MATERIAL SUPPLIED -
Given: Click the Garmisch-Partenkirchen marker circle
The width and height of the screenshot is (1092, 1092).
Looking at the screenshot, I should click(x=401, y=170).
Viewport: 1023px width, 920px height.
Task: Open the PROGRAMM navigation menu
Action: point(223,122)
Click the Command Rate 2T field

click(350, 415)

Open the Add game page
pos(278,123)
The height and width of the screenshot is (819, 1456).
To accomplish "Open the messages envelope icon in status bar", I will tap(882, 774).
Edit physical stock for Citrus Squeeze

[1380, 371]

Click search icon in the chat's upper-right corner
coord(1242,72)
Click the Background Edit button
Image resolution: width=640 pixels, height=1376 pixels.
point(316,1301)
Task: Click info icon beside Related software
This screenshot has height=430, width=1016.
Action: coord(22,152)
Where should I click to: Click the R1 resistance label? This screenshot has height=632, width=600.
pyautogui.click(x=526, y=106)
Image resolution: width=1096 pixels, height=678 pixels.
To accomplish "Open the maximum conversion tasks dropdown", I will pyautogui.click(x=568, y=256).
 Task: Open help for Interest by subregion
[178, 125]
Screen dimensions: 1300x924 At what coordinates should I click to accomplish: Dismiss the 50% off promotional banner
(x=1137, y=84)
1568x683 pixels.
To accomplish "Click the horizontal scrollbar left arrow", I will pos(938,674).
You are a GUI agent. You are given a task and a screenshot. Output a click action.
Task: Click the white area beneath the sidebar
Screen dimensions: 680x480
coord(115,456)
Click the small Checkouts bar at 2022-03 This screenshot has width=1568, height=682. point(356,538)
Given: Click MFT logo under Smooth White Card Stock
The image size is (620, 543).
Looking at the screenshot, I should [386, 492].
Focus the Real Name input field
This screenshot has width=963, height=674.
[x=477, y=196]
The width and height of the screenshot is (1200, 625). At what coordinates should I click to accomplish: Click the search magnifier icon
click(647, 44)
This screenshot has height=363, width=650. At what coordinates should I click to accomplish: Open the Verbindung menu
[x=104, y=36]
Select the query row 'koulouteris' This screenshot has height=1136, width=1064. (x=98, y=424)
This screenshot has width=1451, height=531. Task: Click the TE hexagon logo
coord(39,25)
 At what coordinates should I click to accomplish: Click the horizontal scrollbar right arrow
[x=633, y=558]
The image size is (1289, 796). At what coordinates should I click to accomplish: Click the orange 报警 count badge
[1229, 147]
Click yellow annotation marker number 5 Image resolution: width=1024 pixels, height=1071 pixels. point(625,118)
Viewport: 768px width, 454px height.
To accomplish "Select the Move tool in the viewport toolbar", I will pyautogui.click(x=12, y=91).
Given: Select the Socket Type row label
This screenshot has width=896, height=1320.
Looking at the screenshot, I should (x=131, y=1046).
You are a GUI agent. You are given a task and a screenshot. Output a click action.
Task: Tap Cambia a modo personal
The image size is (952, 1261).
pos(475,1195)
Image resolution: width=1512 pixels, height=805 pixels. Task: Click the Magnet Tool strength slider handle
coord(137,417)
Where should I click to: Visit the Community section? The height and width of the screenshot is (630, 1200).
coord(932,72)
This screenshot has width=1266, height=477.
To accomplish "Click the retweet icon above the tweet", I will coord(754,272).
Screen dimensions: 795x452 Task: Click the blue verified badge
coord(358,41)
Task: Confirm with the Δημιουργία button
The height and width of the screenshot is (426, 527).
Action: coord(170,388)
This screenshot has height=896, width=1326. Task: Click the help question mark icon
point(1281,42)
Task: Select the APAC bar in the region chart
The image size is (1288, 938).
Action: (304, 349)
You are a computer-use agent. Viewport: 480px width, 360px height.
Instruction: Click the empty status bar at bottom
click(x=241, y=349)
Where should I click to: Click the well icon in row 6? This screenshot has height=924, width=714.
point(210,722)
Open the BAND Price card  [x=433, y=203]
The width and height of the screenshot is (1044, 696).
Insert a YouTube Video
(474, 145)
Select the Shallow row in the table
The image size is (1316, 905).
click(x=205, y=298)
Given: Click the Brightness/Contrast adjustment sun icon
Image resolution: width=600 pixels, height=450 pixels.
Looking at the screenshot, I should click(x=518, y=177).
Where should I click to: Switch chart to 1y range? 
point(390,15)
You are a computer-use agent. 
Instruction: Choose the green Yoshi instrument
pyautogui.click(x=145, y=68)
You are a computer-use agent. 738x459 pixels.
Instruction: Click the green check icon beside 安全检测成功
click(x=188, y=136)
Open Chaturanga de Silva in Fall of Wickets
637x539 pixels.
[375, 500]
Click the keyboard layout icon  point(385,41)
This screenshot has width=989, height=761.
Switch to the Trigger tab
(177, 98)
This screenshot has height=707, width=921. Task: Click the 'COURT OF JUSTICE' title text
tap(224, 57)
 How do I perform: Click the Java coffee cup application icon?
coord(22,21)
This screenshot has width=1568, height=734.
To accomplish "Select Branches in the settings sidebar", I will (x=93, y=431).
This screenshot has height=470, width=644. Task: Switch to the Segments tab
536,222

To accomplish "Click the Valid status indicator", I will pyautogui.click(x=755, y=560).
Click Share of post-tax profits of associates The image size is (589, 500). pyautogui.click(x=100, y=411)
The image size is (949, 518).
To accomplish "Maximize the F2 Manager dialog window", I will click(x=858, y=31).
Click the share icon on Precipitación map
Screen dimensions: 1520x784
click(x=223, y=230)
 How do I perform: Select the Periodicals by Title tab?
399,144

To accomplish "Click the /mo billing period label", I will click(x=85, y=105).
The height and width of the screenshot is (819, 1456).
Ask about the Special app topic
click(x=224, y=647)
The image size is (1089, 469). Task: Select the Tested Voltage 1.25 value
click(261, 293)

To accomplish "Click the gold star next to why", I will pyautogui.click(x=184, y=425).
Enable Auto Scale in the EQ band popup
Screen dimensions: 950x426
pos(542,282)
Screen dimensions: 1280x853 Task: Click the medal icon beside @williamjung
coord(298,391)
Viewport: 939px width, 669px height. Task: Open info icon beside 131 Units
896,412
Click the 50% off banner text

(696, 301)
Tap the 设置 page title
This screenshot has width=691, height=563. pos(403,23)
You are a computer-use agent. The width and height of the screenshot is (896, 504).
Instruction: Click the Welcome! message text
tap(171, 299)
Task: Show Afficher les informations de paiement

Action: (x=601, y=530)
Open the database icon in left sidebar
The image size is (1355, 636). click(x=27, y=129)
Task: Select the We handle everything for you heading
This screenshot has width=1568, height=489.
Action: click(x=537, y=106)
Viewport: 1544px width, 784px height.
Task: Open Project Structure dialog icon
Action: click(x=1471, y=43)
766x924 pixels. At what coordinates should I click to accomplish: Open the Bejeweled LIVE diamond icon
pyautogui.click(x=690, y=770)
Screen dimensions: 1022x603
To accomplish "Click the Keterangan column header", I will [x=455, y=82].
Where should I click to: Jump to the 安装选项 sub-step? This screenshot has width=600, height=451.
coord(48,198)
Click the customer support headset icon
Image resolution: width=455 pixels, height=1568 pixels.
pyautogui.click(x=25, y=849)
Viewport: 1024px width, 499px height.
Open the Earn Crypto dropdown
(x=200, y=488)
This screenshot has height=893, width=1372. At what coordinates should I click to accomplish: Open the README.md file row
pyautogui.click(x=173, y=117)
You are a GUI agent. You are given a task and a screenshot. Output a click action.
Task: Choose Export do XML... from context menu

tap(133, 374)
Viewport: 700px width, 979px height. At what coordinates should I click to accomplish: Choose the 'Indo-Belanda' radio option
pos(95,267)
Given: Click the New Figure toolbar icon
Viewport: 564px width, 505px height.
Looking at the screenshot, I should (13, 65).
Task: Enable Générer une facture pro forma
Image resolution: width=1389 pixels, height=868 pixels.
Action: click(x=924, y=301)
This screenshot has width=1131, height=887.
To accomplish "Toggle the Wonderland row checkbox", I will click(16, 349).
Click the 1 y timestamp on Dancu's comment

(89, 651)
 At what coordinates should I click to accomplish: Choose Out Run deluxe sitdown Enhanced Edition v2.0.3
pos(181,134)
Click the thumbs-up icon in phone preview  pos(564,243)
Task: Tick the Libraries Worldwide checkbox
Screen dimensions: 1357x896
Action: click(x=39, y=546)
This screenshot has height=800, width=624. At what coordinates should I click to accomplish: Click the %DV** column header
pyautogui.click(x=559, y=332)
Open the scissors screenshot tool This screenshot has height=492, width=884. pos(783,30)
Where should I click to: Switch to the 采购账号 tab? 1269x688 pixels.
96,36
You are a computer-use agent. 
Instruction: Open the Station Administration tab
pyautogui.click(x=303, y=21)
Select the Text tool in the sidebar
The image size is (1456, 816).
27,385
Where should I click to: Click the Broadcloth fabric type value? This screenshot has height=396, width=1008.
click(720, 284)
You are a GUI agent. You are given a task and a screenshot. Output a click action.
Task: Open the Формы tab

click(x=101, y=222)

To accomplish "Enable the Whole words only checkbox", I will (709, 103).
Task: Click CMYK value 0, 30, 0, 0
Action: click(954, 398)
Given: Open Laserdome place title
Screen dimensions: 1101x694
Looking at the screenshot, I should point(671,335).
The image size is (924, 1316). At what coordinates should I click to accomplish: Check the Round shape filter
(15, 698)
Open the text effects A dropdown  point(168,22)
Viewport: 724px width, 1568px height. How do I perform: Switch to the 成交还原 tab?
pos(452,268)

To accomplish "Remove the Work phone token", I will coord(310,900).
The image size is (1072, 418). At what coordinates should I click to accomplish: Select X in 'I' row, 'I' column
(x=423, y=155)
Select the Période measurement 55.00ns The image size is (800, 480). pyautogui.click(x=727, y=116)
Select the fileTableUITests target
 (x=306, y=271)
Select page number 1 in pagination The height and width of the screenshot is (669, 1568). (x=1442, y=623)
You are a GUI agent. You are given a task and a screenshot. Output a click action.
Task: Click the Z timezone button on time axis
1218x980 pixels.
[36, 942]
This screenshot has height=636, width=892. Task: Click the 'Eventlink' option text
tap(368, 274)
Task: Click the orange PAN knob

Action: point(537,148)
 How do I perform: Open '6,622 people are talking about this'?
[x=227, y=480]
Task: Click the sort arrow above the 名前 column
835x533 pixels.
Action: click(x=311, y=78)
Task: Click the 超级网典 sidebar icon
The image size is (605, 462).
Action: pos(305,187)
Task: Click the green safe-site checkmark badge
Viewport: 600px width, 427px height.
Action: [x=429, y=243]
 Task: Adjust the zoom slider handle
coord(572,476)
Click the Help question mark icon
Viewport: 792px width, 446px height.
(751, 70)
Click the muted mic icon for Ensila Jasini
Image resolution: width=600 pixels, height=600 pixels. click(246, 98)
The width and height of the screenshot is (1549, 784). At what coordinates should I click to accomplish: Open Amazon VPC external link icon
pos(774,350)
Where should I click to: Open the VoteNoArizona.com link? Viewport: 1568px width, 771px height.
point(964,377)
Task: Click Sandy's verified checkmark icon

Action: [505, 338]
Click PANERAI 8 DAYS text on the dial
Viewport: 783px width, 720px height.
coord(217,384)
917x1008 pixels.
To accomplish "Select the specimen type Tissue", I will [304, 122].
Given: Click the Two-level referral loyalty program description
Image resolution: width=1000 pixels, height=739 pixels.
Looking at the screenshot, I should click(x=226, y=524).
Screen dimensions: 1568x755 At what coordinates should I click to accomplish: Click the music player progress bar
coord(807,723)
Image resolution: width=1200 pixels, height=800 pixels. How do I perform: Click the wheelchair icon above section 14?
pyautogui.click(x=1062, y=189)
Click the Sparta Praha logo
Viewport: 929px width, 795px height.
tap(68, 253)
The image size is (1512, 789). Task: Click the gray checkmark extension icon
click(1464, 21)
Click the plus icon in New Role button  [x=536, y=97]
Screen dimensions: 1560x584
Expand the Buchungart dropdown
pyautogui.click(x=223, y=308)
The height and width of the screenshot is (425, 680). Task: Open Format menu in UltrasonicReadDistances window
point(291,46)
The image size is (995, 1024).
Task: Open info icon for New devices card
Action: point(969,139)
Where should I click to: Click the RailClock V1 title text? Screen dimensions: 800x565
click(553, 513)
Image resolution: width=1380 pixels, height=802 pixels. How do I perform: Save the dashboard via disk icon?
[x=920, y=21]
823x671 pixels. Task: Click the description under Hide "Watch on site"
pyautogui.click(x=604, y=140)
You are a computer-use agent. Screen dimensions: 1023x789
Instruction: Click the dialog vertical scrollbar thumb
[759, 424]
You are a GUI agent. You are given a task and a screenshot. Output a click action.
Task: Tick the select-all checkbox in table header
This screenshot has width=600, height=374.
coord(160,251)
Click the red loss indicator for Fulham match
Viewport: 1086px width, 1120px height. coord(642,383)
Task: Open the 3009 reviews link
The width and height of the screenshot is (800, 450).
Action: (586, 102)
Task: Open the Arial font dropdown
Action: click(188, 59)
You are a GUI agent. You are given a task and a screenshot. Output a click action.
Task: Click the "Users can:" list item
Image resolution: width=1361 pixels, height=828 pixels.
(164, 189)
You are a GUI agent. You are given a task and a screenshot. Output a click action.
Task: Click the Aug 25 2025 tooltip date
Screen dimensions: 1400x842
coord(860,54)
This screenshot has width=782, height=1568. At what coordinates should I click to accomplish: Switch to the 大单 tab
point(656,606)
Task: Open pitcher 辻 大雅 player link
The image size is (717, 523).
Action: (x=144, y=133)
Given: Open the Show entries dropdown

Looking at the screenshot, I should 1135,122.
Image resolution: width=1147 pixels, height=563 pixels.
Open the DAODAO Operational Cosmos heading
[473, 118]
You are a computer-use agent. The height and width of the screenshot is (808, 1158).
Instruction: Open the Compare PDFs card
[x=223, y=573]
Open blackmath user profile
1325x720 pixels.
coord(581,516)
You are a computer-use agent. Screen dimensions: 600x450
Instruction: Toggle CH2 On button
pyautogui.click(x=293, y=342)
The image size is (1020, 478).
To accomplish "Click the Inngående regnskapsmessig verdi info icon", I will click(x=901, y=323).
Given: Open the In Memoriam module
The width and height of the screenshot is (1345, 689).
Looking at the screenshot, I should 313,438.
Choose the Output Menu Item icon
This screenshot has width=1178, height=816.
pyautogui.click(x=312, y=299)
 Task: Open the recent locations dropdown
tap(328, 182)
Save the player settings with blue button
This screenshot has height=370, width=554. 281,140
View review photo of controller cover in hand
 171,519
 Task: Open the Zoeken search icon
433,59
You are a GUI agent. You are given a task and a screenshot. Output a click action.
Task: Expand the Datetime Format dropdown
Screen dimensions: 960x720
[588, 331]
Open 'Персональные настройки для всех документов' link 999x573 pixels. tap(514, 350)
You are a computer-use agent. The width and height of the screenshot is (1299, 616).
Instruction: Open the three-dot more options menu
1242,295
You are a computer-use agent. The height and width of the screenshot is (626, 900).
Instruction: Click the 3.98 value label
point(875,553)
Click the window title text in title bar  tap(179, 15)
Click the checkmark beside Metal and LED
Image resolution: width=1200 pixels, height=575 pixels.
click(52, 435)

WHAT IS NEEDED - Give again, exactly, every line from the one holding "Open 'Персональные настройки" to the last line of the data.

ANSWER TO THE PROBLEM -
Open 'Персональные настройки для всех документов' link 999x573 pixels. tap(514, 350)
You are a computer-use agent. The width and height of the screenshot is (1299, 616).
Instruction: Open the three-dot more options menu
1242,295
You are a computer-use agent. The height and width of the screenshot is (626, 900).
Instruction: Click the 3.98 value label
point(875,553)
Click the window title text in title bar  tap(179, 15)
Click the checkmark beside Metal and LED
Image resolution: width=1200 pixels, height=575 pixels.
click(52, 435)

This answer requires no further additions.